In our previous article, we explored the relationship between the time it took Oliver and Karissa to complete their respective projects. We used mathematical concepts to compare their completion times and determine the amount of time it took Karissa to complete her project. In this article, we will answer some frequently asked questions related to the problem.

Q&A

Q: What is the relationship between the time it took Oliver and Karissa to complete their projects?

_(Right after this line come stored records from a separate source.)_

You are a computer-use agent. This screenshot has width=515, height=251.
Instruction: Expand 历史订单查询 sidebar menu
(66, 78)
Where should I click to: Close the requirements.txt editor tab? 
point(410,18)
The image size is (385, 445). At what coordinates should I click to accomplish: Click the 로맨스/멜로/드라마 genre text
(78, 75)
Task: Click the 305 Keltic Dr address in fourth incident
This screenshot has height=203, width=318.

A: According to the problem statement, Oliver completed his project in no more than twice the amount of time it took Karissa to complete her project. This can be represented mathematically as:

$$O \leq 2k$$

Q: What is the value of O?

A: We are given that Oliver spent $4 \frac{1}{4}$ hours on his project. We can represent this as:

$$O = 4 \frac{1}{4}$$

We can convert the mixed number $4 \frac{1}{4}$ to an improper fraction:

$$O = \frac{17}{4}$$

Q: How did you simplify the inequality?

A: To simplify the inequality, we can multiply both sides by $\frac{1}{2}$:

$$\frac{17}{4} \times \frac{1}{2} \leq k$$

$$\frac{17}{8} \leq k$$

Q: What is the value of k?

A: To calculate the value of $k$, we can multiply the numerator and denominator by $\frac{1}{2}$:

$$k = \frac{17}{8} \times \frac{1}{2}$$

$$k = \frac{17}{16}$$

So, the amount of time it took Karissa to complete her project is $\frac{17}{16}$ hours.

Q: What are some real-world applications of this problem?

A: This problem has real-world applications in various fields, such as project management, time estimation, and resource allocation. By understanding the relationship between completion times, project managers can make informed decisions about resource allocation and time estimation.

Q: How can I apply this concept to my own projects?

A: To apply this concept to your own projects, you can use the following steps:

1. Estimate the time it will take to complete a project.
2. Compare the estimated time to the actual time it takes to complete the project.
3. Use the comparison to adjust your estimates for future projects.

Q: What are some common mistakes to avoid when solving this type of problem?

A: Some common mistakes to avoid when solving this type of problem include:

• Not converting mixed numbers to improper fractions.
• Not simplifying the inequality.
• Not considering the relationship between the time it took Oliver and Karissa to complete their projects.

Conclusion

In conclusion, the problem of comparing the completion times of Oliver and Karissa demonstrates the importance of mathematical representation and simplification in solving real-world problems. By using mathematical concepts, we were able to determine the amount of time it took Karissa to complete her project. This problem has real-world applications in various fields and highlights the importance of mathematical thinking in solving complex problems.

References

• [1] "Mathematics for Computer Science" by Eric Lehman, F Thomson Leighton, and Albert R Meyer
• [2] "Discrete Mathematics and Its Applications" by Kenneth H Rosen

Glossary

• Improper Fraction: A fraction with a numerator greater than the denominator.
• Mixed Number: A number consisting of a whole number part and a fractional part.
• Inequality: A statement that two expressions are not equal.
• Mathematical Representation: The use of mathematical symbols and equations to represent real-world problems.